Lifestyle: Push Me. Go On. Do It.

This morning I was running trails at Mt. SAC. There is a long hill that my feet were schlepping up when, on my iPod, I heard these lyrics crescendo: “I GOT KING KONG IN MY TRUCK!”

There’s something about the image of King Kong riding along with me. It gave me a push.

But it’s not just song lyrics. I remember a sign held by a spectator at Ironman Arizona that read: “You do this because someday you won’t be able to”. That message resonates. It pushes me.

There’s another message that has pushed me in races, especially when I’ve almost resigned to walking:

“Be strong. You never know who you’re inspiring”.

That one has endured and continues to push me.

Of course, there are the naysayers. I consider them a great source when I need a push.

On the night before the Ironman US Championships (in NYC), my dad and I were speaking over the phone. Just before we hung up he said, “Don’t be surprised if your run is a lot slower tomorrow”. My dad had a patient who did the Boston Marathon and posted a significantly slower time than his qualifying time, which he attributed to the East Coast heat and humidity.
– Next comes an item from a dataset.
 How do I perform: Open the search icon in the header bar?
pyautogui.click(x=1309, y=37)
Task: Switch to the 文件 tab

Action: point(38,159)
Well, I did not take my dad’s words in stride. My plan was to PR the next day, and part of that PR involved a breakthrough on the run.

His cautionary words enraged me! I was so angered that after we hung up, my new plan was to bury myself on the run just to prove that my run would not be “a lot slower tomorrow”.

And that is precisely what I did. While my run split doesn’t tell the whole story, that is still the gutsiest effort I’ve ever given on the run. And what was the push? Somebody suggesting it couldn’t be done.

The trick with that one, though, is you have to trust and respect the person who is discouraging you. Otherwise, the discouragement is not taken seriously enough to push you into (and out of) the really dark places.

One technique is to think about the things that push you before each training session and definitely before each race. That way, when you start to slow, when the wheels come off the wagon, you’ll be ready. Your physical ammunition may be spent, but mentally you’ll still have an arsenal.